DESCRIPTION OF THE TASK – Copy the following lines word for word, keeping every one of them.

(Entries for locating text and elements)
--- START ---
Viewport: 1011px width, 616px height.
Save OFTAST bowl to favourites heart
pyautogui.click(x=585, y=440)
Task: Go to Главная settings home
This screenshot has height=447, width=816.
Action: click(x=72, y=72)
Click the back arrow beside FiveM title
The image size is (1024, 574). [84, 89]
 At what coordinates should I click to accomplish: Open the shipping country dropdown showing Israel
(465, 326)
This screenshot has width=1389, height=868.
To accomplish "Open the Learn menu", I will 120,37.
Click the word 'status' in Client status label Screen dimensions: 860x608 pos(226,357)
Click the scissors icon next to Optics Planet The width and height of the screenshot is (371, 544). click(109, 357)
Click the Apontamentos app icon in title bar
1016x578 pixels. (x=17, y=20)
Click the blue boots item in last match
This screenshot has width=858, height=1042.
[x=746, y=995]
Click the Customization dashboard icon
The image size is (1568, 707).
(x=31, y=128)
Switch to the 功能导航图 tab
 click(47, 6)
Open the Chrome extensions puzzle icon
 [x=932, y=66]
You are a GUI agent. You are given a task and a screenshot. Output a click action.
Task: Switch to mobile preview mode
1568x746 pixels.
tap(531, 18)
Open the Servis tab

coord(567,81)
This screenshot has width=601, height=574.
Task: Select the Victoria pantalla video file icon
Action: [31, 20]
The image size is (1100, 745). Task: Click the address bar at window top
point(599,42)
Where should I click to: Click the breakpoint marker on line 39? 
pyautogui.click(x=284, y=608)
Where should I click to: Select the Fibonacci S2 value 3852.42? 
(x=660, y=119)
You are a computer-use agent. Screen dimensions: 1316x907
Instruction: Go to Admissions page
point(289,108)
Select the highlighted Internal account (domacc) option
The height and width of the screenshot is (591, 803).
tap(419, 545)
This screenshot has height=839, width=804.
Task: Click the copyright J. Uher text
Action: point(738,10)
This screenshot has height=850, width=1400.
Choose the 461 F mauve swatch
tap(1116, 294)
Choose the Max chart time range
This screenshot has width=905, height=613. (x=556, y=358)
--- END ---
EXPECTED ANSWER –
Viewport: 1011px width, 616px height.
Save OFTAST bowl to favourites heart
pyautogui.click(x=585, y=440)
Task: Go to Главная settings home
This screenshot has height=447, width=816.
Action: click(x=72, y=72)
Click the back arrow beside FiveM title
The image size is (1024, 574). [84, 89]
 At what coordinates should I click to accomplish: Open the shipping country dropdown showing Israel
(465, 326)
This screenshot has width=1389, height=868.
To accomplish "Open the Learn menu", I will 120,37.
Click the word 'status' in Client status label Screen dimensions: 860x608 pos(226,357)
Click the scissors icon next to Optics Planet The width and height of the screenshot is (371, 544). click(109, 357)
Click the Apontamentos app icon in title bar
1016x578 pixels. (x=17, y=20)
Click the blue boots item in last match
This screenshot has width=858, height=1042.
[x=746, y=995]
Click the Customization dashboard icon
The image size is (1568, 707).
(x=31, y=128)
Switch to the 功能导航图 tab
 click(47, 6)
Open the Chrome extensions puzzle icon
 [x=932, y=66]
You are a GUI agent. You are given a task and a screenshot. Output a click action.
Task: Switch to mobile preview mode
1568x746 pixels.
tap(531, 18)
Open the Servis tab

coord(567,81)
This screenshot has width=601, height=574.
Task: Select the Victoria pantalla video file icon
Action: [31, 20]
The image size is (1100, 745). Task: Click the address bar at window top
point(599,42)
Where should I click to: Click the breakpoint marker on line 39? 
pyautogui.click(x=284, y=608)
Where should I click to: Select the Fibonacci S2 value 3852.42? 
(x=660, y=119)
You are a computer-use agent. Screen dimensions: 1316x907
Instruction: Go to Admissions page
point(289,108)
Select the highlighted Internal account (domacc) option
The height and width of the screenshot is (591, 803).
tap(419, 545)
This screenshot has height=839, width=804.
Task: Click the copyright J. Uher text
Action: point(738,10)
This screenshot has height=850, width=1400.
Choose the 461 F mauve swatch
tap(1116, 294)
Choose the Max chart time range
This screenshot has width=905, height=613. (x=556, y=358)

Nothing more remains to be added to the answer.